French Court Rejects U
French Court Rejects U.S. Request for Extradition of Former Hippie Guru Wanted for 1977 Murder of His GirlfriendBy NICOLAS MARMIE
BORDEAUX, France (AP) _ A French court today rejected a U.S. extradition request and ordered the release of a former hippie guru who was convicted in absentia for the 1977 murder of his girlfried.
Ira Einhorn, the 57-year-old former anti-war activist, futurist and adviser to Philadelphia’s rich and powerful, was not immediately freed because another court wanted to question him on his immigration status.
The Court of Appeals in the southwestern city of Bordeaux did not explain why it refused to hand over Einhorn to the Americans. But French law calls for a retrial for any person convicted in absentia.
``Thank you,″ Einhorn told presiding Judge Claude Arrighi.
The court’s chief prosecutor appealed the rejection to France’s highest court, a motion that itself cannot keep Einhorn in jail or even prevent him from leaving the country.
Immediately after Arrighi ruled, a judge in nearby Angouleme issued a warrant demanding that Einhorn be brought there for questioning on his immigration status. Einhorn entered France on a false passport, and authorities must determine whether he can stay. The judge could briefly hold Einhorn for questioning or release him.
Einhorn also could face charges for using false documents in France, where he had been living under an assumed name.
U.S. authorities wanted Einhorn to return to serve a life sentence following his 1993 conviction in absentia for murdering Holly Maddux of Tyler, Texas, and stuffing her body into a steamer trunk.
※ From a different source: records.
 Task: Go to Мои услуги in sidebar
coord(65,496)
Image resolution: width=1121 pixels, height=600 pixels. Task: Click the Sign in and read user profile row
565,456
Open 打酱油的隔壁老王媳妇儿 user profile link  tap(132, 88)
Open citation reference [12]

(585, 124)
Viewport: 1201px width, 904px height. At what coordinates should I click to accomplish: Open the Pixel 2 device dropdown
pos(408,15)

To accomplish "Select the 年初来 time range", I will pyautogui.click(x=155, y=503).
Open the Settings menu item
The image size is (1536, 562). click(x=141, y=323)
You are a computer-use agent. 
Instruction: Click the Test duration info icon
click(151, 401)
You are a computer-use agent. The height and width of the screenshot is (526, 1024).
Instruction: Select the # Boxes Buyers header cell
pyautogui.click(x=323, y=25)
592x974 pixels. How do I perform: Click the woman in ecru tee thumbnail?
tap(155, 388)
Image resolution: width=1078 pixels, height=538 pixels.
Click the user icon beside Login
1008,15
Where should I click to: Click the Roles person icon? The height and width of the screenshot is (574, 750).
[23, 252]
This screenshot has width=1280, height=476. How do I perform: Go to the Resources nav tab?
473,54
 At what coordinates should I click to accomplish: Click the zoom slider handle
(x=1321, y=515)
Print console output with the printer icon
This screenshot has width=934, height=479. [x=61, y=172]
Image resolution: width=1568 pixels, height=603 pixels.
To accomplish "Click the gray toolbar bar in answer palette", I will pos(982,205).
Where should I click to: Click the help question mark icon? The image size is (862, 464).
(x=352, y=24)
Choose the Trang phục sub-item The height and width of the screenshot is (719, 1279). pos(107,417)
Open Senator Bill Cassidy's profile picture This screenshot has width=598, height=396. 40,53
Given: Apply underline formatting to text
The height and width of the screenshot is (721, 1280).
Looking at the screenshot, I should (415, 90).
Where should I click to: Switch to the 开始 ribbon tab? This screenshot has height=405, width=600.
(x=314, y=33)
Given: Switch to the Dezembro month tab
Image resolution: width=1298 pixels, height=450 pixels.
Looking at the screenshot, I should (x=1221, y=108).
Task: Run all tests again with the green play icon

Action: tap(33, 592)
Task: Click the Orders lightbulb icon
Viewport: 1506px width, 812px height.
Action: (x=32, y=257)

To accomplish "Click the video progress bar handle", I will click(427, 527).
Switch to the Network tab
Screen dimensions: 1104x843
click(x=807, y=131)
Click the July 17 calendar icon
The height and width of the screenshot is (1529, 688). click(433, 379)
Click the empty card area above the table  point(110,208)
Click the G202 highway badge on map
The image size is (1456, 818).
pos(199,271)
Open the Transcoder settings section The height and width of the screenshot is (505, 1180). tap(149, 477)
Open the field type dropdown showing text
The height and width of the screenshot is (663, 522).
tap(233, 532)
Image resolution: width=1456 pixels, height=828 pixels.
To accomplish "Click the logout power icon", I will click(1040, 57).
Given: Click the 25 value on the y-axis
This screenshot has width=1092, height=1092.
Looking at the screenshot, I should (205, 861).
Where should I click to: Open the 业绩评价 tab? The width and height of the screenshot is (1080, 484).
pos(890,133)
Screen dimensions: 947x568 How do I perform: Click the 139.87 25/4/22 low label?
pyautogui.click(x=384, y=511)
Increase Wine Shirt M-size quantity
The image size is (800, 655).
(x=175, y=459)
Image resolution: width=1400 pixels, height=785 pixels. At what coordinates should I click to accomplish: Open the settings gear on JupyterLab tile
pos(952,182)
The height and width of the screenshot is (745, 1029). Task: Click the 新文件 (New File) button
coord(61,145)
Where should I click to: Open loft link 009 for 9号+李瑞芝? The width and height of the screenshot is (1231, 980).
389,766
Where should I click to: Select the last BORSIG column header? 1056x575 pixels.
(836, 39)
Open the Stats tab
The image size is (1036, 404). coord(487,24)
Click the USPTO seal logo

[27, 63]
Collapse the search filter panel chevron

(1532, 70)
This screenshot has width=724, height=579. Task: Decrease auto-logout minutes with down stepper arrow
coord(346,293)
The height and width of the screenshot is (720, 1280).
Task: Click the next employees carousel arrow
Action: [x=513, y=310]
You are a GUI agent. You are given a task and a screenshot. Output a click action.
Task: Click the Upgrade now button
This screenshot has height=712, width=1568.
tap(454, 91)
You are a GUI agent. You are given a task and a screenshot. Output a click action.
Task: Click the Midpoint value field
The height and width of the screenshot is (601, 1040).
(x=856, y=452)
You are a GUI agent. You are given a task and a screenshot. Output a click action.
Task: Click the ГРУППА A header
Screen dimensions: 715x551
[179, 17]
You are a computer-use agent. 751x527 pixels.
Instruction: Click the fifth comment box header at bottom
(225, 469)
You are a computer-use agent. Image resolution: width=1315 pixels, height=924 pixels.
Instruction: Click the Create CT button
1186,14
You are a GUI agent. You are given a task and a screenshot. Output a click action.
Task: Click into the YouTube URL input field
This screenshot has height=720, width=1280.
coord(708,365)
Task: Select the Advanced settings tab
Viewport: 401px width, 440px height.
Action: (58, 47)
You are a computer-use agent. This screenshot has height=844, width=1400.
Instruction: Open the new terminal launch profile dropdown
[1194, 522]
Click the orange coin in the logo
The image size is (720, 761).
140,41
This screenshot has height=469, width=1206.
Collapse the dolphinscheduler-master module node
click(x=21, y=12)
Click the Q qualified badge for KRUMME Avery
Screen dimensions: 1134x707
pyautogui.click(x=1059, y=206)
In Philadelphia, Einhorn’s mother Bea Einhorn said, ``There are no words about how I feel about this. I’m just happy and very glad. I just want to talk to him.″
But Joel Rosen, the Philadelphia assistant district attorney who won the conviction, said he was disgusted.
``I’m sick to my stomach,″ Rosen said. ``He’s an American citizen, he’s not French. He killed an American citizen, not a French citizen. He killed in American, not in France. We have an extradition treaty with France.″
Norris Gelman, Einhorn’s lawyer during the 1993 trial, said he never doubted the French court would reject the extradition. Many nations hold trials in absentia in low esteem, he said.
The French court had postponed the extradition decision three times, saying it needed more documents.
``The United States has learned today to its distress that it still has lessons to learn from old Europe in matters of human rights,″ said Dominique Delthil, one of Einhorn’s French lawyers.